Len realized he needed to find a new home for the Mission vine. Len consulted his cousin, Bob Steinhauer who is a well-known viticulturist in the Napa Valley. Bob introduced Len to Jim Efird, a viticulturist and partner in the Tolosa winery in San Luis Obispo. A second important collaboration was soon established. Jim agreed to plant the Mission vine in front of Tolosa. Jim also agreed to provide Len with access to this large and healthy vine so he could harvest cuttings for future projects. Although Jim has retired, Tolosa continues to care for the vine, protecting and celebrating an important piece of viticultural history. Len has continued to harvest the cuttings with the goal of “planting 18th Century History” on its own roots. Len grew his new cuttings in his backyard and prepared them to be planted in a Mission vineyard.

The Wine History Project Plans for a Mission Vine Vineyard in San Luis Obispo County

The vision of establishing a Mission grape vineyard in San Luis Obispo County was still front and center for the Wine History Project in 2020. The Dana Adobe was not yet ready to join the project so the Wine History Project searched for another location since it was time to plant the vines that Len had nurtured. Len donated eight Mission vines to the Wine History Project. The Wine History Project in turn, donated cuttings from the vines to California Polytechnic State University College of Agriculture, Food and Environmental Sciences Wine and Viticulture Department. With Len’s help, the Wine History Project donated the funds to pay for the process of testing the vines at UC Davis to make certain that they were free of disease. Read more about the project on the Wine and Viticulture Department’s website and in the department’s publication Vines to Wines Fall 2020 issue.


Mission vine cuttings
Mission vine cuttings
Mission vine cuttings

The Mission vine cuttings growth under the care of Len Hoskins.

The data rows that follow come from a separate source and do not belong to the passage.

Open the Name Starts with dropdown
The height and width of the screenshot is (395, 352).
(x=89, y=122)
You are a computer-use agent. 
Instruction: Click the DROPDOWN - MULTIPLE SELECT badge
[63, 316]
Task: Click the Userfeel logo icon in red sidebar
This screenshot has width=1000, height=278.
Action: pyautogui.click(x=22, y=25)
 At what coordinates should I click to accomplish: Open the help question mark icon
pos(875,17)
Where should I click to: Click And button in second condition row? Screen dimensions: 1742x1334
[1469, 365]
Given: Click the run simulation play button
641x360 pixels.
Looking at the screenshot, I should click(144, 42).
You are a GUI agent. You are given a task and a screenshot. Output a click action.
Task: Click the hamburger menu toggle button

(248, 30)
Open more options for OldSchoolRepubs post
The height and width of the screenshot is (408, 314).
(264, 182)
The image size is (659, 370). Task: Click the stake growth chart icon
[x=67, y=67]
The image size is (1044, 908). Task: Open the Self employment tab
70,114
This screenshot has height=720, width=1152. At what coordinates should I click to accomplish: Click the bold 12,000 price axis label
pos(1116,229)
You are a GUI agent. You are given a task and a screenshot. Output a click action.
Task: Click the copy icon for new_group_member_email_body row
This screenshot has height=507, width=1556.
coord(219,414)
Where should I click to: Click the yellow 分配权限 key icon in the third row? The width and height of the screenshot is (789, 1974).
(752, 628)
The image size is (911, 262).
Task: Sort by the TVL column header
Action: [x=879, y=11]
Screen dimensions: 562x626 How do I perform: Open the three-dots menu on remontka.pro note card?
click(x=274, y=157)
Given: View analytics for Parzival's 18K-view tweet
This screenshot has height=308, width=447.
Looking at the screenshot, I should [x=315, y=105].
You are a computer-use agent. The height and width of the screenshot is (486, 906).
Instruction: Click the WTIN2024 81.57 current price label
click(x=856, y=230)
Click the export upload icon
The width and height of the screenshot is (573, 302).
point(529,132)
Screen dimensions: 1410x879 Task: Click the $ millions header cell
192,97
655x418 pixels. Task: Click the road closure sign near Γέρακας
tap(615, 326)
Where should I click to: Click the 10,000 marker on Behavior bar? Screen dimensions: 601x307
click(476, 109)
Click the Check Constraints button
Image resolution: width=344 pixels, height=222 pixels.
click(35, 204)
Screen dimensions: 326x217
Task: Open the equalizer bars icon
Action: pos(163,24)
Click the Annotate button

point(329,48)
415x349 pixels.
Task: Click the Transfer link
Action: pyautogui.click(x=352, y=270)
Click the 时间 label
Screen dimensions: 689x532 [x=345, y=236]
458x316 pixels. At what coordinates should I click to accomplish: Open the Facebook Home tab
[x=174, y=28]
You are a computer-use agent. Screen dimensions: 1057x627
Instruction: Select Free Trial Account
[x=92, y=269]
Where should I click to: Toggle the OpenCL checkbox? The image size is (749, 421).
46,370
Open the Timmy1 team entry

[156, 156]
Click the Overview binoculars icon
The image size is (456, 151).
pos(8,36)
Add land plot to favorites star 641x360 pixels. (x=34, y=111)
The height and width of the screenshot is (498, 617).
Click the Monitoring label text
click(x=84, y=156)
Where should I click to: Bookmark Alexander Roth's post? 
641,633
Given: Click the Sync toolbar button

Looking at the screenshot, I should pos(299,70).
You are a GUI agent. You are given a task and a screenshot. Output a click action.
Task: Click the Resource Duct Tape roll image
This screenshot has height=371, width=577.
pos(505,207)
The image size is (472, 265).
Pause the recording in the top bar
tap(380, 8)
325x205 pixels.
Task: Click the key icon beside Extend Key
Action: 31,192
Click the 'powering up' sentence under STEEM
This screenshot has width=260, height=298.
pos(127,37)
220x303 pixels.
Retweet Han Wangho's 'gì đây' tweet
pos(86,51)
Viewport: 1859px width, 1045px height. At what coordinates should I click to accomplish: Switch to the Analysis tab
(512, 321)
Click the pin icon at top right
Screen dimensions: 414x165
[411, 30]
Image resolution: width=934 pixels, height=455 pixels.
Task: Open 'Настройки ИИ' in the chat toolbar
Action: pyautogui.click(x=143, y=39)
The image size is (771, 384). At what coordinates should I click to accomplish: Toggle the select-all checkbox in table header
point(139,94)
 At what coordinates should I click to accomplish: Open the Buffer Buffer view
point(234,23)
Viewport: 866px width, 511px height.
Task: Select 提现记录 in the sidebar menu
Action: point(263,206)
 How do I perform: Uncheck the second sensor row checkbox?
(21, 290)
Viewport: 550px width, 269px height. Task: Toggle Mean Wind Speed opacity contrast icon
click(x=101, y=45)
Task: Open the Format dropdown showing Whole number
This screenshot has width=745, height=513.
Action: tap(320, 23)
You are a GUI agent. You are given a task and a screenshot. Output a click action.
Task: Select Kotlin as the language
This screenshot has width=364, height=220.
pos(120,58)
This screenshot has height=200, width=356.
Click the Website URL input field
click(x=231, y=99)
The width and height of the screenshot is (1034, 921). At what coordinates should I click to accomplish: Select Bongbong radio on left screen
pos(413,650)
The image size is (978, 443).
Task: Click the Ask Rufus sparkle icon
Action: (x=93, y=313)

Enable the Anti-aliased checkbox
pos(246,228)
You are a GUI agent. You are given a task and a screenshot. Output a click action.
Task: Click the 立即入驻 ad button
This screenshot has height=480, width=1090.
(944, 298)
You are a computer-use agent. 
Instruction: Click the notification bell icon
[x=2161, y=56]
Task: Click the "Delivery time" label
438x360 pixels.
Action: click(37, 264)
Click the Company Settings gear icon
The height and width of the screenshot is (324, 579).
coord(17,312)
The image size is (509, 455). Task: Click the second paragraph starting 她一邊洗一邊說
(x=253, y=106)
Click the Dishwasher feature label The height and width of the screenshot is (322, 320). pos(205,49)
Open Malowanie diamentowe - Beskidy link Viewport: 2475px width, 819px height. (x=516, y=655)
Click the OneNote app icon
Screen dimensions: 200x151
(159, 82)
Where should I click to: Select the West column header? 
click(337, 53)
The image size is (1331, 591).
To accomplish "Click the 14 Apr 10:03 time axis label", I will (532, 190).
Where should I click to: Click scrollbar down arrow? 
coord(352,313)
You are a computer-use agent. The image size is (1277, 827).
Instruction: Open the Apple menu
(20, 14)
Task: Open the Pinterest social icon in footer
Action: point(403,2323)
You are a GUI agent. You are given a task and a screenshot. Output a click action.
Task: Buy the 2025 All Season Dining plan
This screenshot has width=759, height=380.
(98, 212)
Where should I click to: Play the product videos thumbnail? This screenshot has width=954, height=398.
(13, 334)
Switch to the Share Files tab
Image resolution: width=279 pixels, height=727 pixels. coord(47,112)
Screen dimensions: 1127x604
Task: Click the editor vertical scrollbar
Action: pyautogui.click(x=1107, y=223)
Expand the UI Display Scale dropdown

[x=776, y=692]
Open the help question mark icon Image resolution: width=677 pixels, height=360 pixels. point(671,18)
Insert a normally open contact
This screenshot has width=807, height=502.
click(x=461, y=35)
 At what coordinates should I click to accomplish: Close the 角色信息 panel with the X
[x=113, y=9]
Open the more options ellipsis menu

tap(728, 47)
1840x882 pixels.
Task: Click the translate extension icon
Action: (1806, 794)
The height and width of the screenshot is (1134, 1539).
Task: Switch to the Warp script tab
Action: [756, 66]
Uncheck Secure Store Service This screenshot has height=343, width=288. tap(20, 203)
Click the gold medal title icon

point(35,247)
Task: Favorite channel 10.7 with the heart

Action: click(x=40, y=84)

Viticulture Tragedies bring the “Mother Vine” Home — The Gift That Continues Giving

And now the story becomes poignant and amazing—Mike Imwalle notified Len that the Mission vine planted at the Presidio in Santa Barbara died. Shortly thereafter, there was a devastating fire at Mission San Gabriel. The roof of the Mission was destroyed, precious artifacts damaged and the “mother” grapevine burned. After discussing these viticultural tragedies with Len, the Wine History Project gave Len the Mission vines that he had donated to us. They were sourced from the original “mother vine” at Mission San Gabriel. It was the perfect moment to return them to their ancestral home. Len also gave vines to Mike Imwalle for the Santa Barbara Presidio, thereby preserving the earliest viticultural history at two historic landmarks in California.

Collaboration among professionals, historians, wineries and volunteers preserve our wine history and provide a living history for the public that is unforgettable. The Wine History both thanks and salutes Len Hoskins, Jim Efird, and Tolosa for collaboration and for honoring our wine history in San Luis Obispo County!